Anise seed(スパイス事典)
古代エジプトから伝わる甘くスパイシーな種子
アニスシードは古くから使用されている
スパイスのひとつです。
葉はハーブとして食されます。
スパイスに使われる種の甘い香りは、
主成分の「アネトール」によるもの。
インドでは、口臭予防として食後に口にする習慣があります。
また、夏は茎の先に傘状に白い小花をつけるので、
鑑賞用としても楽むことが出来ます。
アニスの歴史
「アニス」はギリシャやエジプトを原産地とするセリ科の植物です。
紀元前4000年頃、古代エジプトにおいて
王族や貴族が逝去した際に、
遺体の防腐処理やミイラとして保存するために使われていました。
その後、消化不良を防いだり、口臭を抑えたりするために、
食後のお茶やお菓子に使用されるようになりました。
古代ギリシアの時代には主に薬草として扱われ、
母乳の分泌を促進する、
あるいは分泌期間を延ばすものとして信じられてきました。
また、魔除けとしての効能を持つとも信じられていたとも
言われています。
古代ローマ人は胃もたれを解消するため、
アニスケーキを宴会のデザートとして食したと言われています。
この風習はウエディングケーキの由来となっています。
イギリスでは、修道院でしかアニスが栽培されておらず、
高価なスパイスとして輸入されていました。
1305年にエドワードⅠ世が
ロンドン橋を通過するアニスに特別税を掛け、
その税金がロンドン橋の修復費用に充てられたそうです。
日本には明治初期に伝来し、現在でも少量栽培されています。

与えられた課題:
アニスについての文章のうち、「この風習はウエディングケーキの由来となっています。」から「日本には明治初期に伝来し、現在でも少量栽培されています。」までを、「修道院」を「教会」に替えて更新したうえで書き出してください。

提供資料:

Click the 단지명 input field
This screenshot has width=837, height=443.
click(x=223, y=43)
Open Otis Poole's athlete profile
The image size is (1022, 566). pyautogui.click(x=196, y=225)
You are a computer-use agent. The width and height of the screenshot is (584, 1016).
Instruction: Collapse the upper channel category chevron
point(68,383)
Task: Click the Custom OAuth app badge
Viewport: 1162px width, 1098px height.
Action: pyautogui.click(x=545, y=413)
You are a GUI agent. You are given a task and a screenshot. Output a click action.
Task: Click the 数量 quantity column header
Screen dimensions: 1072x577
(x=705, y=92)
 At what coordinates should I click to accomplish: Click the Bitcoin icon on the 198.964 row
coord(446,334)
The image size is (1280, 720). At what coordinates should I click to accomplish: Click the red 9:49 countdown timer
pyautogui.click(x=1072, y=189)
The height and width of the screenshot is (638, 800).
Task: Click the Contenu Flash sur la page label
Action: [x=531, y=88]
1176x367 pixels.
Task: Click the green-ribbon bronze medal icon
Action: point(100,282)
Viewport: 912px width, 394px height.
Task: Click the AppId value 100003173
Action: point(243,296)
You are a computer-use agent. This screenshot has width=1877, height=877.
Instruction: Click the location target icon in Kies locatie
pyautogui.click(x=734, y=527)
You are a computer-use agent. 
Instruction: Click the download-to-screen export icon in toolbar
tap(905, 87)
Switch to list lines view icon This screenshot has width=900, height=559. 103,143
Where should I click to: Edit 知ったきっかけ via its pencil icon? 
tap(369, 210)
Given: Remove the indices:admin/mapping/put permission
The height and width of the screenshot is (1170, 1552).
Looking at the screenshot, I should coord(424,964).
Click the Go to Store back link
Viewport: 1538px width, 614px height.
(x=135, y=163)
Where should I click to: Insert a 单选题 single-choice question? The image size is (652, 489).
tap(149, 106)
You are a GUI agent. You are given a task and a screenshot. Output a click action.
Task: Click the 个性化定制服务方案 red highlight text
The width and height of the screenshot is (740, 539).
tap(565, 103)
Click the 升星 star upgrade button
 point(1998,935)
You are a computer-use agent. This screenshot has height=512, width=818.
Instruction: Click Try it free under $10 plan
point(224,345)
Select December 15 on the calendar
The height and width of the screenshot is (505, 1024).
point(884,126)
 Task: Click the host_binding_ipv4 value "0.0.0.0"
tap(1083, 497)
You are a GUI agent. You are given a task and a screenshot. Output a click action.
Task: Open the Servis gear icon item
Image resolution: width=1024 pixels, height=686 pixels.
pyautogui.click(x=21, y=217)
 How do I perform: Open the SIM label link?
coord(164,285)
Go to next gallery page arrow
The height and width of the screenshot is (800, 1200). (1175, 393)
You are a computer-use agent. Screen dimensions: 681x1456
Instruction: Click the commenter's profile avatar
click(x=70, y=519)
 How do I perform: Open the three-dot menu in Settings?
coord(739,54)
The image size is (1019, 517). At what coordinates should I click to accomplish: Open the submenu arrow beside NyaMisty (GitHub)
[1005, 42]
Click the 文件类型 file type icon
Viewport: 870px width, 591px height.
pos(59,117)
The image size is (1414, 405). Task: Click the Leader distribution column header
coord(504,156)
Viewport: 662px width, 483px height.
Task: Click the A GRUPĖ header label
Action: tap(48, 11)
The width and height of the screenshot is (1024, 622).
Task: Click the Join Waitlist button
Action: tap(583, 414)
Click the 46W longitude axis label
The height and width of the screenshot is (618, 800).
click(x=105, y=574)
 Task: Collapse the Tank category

課題の結果:
この風習はウエディングケーキの由来となっています。
イギリスでは、教会でしかアニスが栽培されておらず、
高価なスパイスとして輸入されていました。
1305年にエドワードⅠ世が
ロンドン橋を通過するアニスに特別税を掛け、
その税金がロンドン橋の修復費用に充てられたそうです。
日本には明治初期に伝来し、現在でも少量栽培されています。